-pctilesets- downloadable from SSC: percentile sets

Nick Cox

Join Date: Mar 2014

Posts: 35694
#1

-pctilesets- downloadable from SSC: percentile sets

11 Nov 2024, 06:01

As promised in https://www.statalist.org/forums/for...-interval-sets a new command pctilesets is now downloadable from SSC.

Stata 8.1 is required.

Here is the executive summary (edited very slightly) from

Code:

ssc desc pctilesets

to enable you to decide quickly whether you should care.

pctilesets computes percentile or quantile sets. It is a
wrapper for summarize. Typically the user will specify one or
more of the options minimum, maximum or pctile() to select
extremes and/or any or all of the percentiles for 1, 5, 10, 25
(lower quartile), 50 (median), 75 (upper quartile), 90, 95 and
99% cumulative probability. There are two syntaxes, for
variables and for groups of observations. pctilesets by default
lists its results. Although saving to a permanent dataset is
optional, that is the intended key to many useful applications,
graphical and otherwise.

A percentile set consists of a temporary dataset consisting of some or occasionally all of the following variables.

* varname is a string variable holding the name or names of the variable(s) being summarized.

* varlabel is a string variable holding the variable label of each variable being summarized. If no variable label has been defined, the value is instead the
variable name.

* (Groups syntax only) origgvar is a numeric or string variable as specified in the over() option.

* (Groups syntax only) groupvar is a string variable holding the name of the group variable specified in the over() option.

* (Groups syntax only) gvarlabel is a string variable holding the variable label of the group variable groupvar specified in the over() option. If no variable label
has been defined, the value is instead the variable name.

* (Groups syntax only) group is a numeric variable with value labels describing each distinct value of groupvar. Each such variable has integer values 1 up and
value labels derived from the variable specified.

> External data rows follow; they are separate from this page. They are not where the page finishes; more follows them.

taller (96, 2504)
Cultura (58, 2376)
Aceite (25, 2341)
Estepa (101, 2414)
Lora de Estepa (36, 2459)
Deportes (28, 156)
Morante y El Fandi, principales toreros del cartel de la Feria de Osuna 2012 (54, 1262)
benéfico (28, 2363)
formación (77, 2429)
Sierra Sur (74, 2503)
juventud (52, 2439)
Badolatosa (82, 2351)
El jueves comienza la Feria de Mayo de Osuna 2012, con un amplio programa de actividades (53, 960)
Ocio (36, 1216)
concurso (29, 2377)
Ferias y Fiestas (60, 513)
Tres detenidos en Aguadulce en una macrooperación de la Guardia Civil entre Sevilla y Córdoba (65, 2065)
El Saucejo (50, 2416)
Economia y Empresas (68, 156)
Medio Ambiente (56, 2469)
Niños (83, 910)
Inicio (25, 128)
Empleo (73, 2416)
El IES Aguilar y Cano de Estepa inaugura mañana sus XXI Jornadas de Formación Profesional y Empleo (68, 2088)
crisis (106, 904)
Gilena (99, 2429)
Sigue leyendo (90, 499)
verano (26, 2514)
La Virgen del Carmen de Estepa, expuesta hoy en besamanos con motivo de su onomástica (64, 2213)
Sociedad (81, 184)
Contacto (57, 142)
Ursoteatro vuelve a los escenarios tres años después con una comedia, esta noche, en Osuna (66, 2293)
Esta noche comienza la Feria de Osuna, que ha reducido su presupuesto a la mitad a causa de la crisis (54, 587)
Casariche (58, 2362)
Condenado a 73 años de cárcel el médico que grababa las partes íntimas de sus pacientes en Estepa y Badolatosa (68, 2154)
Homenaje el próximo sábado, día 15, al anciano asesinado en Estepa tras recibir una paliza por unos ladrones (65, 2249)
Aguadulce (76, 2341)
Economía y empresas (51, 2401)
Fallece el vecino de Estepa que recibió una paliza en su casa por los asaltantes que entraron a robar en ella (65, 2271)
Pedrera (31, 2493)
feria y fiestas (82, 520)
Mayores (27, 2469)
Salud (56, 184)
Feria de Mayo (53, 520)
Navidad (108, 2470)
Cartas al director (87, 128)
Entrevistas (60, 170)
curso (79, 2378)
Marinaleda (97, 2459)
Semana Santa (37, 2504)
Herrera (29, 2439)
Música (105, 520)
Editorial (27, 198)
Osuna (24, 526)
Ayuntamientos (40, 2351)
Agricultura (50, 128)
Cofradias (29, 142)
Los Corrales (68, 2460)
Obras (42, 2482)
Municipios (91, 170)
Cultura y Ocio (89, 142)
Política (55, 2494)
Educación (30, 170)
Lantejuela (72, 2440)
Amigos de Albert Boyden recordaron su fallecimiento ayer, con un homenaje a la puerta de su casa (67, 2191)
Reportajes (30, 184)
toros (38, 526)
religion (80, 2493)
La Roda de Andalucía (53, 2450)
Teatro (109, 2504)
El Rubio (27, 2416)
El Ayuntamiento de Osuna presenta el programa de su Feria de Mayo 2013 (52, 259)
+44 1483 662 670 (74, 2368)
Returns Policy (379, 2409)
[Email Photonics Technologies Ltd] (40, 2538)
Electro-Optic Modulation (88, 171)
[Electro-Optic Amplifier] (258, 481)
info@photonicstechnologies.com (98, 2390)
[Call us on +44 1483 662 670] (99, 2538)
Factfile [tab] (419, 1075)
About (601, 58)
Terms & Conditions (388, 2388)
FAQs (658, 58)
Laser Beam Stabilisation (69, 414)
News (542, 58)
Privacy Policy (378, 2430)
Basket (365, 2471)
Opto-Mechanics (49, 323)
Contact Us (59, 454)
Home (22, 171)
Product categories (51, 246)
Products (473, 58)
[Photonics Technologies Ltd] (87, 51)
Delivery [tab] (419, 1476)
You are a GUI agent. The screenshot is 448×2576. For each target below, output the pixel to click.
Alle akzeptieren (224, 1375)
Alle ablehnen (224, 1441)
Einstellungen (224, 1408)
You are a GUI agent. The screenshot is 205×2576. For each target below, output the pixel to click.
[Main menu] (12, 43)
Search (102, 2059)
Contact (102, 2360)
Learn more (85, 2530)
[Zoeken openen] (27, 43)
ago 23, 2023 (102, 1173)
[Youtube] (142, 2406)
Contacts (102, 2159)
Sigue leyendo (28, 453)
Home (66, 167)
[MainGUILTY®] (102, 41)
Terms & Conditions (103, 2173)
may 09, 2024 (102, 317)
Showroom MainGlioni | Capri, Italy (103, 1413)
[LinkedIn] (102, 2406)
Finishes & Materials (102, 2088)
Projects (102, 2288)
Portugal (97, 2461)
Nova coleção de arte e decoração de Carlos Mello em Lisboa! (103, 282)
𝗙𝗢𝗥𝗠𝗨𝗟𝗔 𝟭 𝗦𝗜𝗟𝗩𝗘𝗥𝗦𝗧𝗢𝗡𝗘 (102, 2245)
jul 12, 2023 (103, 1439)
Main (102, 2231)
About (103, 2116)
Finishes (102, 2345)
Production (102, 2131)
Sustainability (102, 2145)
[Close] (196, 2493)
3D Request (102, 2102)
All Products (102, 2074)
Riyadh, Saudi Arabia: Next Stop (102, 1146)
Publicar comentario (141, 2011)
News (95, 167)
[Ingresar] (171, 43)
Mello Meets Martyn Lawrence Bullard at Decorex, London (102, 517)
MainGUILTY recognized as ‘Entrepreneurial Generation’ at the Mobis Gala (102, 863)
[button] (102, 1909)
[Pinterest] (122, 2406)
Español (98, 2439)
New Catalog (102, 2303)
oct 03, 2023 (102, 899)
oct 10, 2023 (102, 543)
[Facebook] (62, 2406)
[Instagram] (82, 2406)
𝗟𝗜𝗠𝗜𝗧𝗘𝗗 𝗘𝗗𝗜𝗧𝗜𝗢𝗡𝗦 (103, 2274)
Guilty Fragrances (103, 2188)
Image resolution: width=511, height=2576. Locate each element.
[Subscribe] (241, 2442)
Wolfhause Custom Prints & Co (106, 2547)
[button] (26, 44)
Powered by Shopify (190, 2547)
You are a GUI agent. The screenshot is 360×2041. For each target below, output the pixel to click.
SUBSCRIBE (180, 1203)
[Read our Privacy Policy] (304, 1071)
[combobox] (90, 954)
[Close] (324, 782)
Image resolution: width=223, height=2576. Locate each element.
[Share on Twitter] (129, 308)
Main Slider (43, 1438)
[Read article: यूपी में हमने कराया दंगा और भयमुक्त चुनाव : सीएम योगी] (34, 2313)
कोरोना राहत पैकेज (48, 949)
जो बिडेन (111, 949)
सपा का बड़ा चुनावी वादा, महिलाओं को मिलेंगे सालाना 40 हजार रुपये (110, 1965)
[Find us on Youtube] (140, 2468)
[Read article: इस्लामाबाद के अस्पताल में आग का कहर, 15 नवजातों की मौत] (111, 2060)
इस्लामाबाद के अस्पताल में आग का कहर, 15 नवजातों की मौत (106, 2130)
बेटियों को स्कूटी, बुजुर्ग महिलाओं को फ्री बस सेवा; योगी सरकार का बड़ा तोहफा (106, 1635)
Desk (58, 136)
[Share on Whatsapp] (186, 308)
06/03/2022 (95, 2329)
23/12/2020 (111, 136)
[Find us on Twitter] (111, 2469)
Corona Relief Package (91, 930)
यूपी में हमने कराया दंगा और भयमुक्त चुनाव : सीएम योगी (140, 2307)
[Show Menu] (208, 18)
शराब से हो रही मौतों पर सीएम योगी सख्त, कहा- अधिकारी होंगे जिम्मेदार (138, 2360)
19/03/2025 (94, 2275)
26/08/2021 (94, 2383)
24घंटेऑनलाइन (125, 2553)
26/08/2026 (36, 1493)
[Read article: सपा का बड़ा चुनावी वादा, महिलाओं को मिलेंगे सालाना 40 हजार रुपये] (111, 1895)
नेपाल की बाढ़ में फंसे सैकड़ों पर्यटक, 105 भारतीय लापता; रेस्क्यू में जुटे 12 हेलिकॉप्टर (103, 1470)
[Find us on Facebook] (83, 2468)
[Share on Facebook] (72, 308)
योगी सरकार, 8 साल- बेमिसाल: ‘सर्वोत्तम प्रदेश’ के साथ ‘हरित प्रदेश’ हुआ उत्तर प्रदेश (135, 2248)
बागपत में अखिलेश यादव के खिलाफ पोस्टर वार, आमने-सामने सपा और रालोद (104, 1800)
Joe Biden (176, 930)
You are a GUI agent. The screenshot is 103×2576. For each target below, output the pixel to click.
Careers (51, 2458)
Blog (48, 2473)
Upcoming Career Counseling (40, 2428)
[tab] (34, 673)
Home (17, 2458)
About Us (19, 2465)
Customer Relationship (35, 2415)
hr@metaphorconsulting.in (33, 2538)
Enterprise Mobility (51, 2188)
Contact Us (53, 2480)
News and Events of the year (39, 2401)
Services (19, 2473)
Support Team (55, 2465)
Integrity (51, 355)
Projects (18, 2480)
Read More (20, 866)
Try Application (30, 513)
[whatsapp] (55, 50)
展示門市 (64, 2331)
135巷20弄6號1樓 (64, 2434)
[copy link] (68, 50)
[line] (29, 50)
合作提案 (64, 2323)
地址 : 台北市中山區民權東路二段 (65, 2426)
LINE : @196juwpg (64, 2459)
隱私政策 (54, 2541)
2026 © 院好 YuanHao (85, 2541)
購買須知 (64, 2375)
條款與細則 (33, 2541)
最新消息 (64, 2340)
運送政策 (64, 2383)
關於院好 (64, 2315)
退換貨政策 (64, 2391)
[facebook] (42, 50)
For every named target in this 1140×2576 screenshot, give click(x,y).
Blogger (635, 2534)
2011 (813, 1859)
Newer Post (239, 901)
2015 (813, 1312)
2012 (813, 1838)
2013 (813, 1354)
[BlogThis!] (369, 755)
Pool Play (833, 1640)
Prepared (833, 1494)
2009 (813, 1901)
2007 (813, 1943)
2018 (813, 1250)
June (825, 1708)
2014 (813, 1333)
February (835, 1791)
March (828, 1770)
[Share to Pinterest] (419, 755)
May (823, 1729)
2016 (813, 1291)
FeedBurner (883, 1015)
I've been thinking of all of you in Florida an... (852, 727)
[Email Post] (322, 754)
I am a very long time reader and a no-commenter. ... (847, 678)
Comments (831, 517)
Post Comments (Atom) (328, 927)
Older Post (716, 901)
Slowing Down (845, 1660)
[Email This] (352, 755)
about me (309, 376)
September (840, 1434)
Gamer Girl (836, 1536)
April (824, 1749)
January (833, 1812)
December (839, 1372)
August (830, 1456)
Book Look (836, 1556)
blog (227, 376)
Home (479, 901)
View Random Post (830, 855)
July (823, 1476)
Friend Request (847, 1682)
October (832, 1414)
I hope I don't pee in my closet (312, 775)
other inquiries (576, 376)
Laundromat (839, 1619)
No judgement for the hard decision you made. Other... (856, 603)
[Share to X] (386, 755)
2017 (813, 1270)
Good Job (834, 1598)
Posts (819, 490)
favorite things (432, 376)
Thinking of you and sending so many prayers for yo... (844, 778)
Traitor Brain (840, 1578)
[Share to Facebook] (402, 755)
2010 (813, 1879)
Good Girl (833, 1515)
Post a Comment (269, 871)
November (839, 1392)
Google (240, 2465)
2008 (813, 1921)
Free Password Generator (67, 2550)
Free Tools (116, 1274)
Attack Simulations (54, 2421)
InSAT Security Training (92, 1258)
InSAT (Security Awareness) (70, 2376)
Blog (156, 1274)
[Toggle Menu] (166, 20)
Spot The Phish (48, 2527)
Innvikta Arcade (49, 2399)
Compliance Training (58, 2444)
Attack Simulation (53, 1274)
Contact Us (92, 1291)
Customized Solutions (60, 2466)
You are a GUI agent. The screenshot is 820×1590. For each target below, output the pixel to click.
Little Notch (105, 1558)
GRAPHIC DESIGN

* n is a numeric variable holding the number of observations used in the estimate.

* Any or all of min, p1, p5, p10, p25, p50, p75, p90, p95, p99 or max holding results for the measure concerned.

(Detail: As first posted, the help file contains a typo in the explanation above that will be corrected in due course.)

* weights is a string variable appearing if (and only if) weights were specified as a record of such use.

Examples may well serve better than any amount of exegesis. Those here stress graphical applications, which I have most in mind for my own use, but other uses may well occur to you.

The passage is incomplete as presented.